Stored items
# # # #
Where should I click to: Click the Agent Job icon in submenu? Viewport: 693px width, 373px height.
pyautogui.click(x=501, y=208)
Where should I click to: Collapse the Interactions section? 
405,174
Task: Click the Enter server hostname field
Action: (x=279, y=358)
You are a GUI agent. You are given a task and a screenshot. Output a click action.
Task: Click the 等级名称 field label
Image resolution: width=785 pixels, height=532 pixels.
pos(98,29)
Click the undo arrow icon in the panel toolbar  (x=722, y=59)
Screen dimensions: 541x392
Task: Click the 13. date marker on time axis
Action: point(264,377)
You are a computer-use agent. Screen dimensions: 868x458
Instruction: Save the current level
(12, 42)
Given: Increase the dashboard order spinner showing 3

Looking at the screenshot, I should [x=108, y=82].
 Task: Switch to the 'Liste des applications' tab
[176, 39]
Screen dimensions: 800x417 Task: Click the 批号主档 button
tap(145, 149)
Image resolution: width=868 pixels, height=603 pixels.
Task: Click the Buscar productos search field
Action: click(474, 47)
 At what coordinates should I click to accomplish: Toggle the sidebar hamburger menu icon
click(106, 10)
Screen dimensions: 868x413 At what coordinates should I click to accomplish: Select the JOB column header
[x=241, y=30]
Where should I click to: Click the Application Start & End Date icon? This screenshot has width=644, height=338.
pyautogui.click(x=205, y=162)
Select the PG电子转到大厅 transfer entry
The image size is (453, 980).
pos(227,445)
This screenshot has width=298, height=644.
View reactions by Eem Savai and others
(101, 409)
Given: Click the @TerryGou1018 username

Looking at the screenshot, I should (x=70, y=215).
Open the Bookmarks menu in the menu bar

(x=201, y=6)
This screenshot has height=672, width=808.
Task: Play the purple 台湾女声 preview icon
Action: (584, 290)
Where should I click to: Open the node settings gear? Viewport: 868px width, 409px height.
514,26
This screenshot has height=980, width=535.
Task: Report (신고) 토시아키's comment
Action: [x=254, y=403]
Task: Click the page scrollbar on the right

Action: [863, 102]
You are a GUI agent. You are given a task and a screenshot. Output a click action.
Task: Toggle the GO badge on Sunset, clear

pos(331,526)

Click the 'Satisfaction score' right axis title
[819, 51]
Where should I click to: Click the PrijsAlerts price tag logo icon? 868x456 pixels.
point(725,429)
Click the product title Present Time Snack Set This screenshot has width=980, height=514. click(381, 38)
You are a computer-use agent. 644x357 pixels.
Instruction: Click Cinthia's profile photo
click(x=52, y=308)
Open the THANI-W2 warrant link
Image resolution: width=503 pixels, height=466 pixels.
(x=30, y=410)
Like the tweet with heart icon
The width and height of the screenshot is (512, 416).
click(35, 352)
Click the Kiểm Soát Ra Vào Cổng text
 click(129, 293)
# # # #
# Directions for this task:
Every entry should be output exactly as written, please.

# Answer to this task:
Where should I click to: Click the Agent Job icon in submenu? Viewport: 693px width, 373px height.
pyautogui.click(x=501, y=208)
Where should I click to: Collapse the Interactions section? 
405,174
Task: Click the Enter server hostname field
Action: (x=279, y=358)
You are a GUI agent. You are given a task and a screenshot. Output a click action.
Task: Click the 等级名称 field label
Image resolution: width=785 pixels, height=532 pixels.
pos(98,29)
Click the undo arrow icon in the panel toolbar  (x=722, y=59)
Screen dimensions: 541x392
Task: Click the 13. date marker on time axis
Action: point(264,377)
You are a computer-use agent. Screen dimensions: 868x458
Instruction: Save the current level
(12, 42)
Given: Increase the dashboard order spinner showing 3

Looking at the screenshot, I should [x=108, y=82].
 Task: Switch to the 'Liste des applications' tab
[176, 39]
Screen dimensions: 800x417 Task: Click the 批号主档 button
tap(145, 149)
Image resolution: width=868 pixels, height=603 pixels.
Task: Click the Buscar productos search field
Action: click(474, 47)
 At what coordinates should I click to accomplish: Toggle the sidebar hamburger menu icon
click(106, 10)
Screen dimensions: 868x413 At what coordinates should I click to accomplish: Select the JOB column header
[x=241, y=30]
Where should I click to: Click the Application Start & End Date icon? This screenshot has width=644, height=338.
pyautogui.click(x=205, y=162)
Select the PG电子转到大厅 transfer entry
The image size is (453, 980).
pos(227,445)
This screenshot has width=298, height=644.
View reactions by Eem Savai and others
(101, 409)
Given: Click the @TerryGou1018 username

Looking at the screenshot, I should (x=70, y=215).
Open the Bookmarks menu in the menu bar

(x=201, y=6)
This screenshot has height=672, width=808.
Task: Play the purple 台湾女声 preview icon
Action: (584, 290)
Where should I click to: Open the node settings gear? Viewport: 868px width, 409px height.
514,26
This screenshot has height=980, width=535.
Task: Report (신고) 토시아키's comment
Action: [x=254, y=403]
Task: Click the page scrollbar on the right

Action: [863, 102]
You are a GUI agent. You are given a task and a screenshot. Output a click action.
Task: Toggle the GO badge on Sunset, clear

pos(331,526)

Click the 'Satisfaction score' right axis title
[819, 51]
Where should I click to: Click the PrijsAlerts price tag logo icon? 868x456 pixels.
point(725,429)
Click the product title Present Time Snack Set This screenshot has width=980, height=514. click(381, 38)
You are a computer-use agent. 644x357 pixels.
Instruction: Click Cinthia's profile photo
click(x=52, y=308)
Open the THANI-W2 warrant link
Image resolution: width=503 pixels, height=466 pixels.
(x=30, y=410)
Like the tweet with heart icon
The width and height of the screenshot is (512, 416).
click(35, 352)
Click the Kiểm Soát Ra Vào Cổng text
 click(129, 293)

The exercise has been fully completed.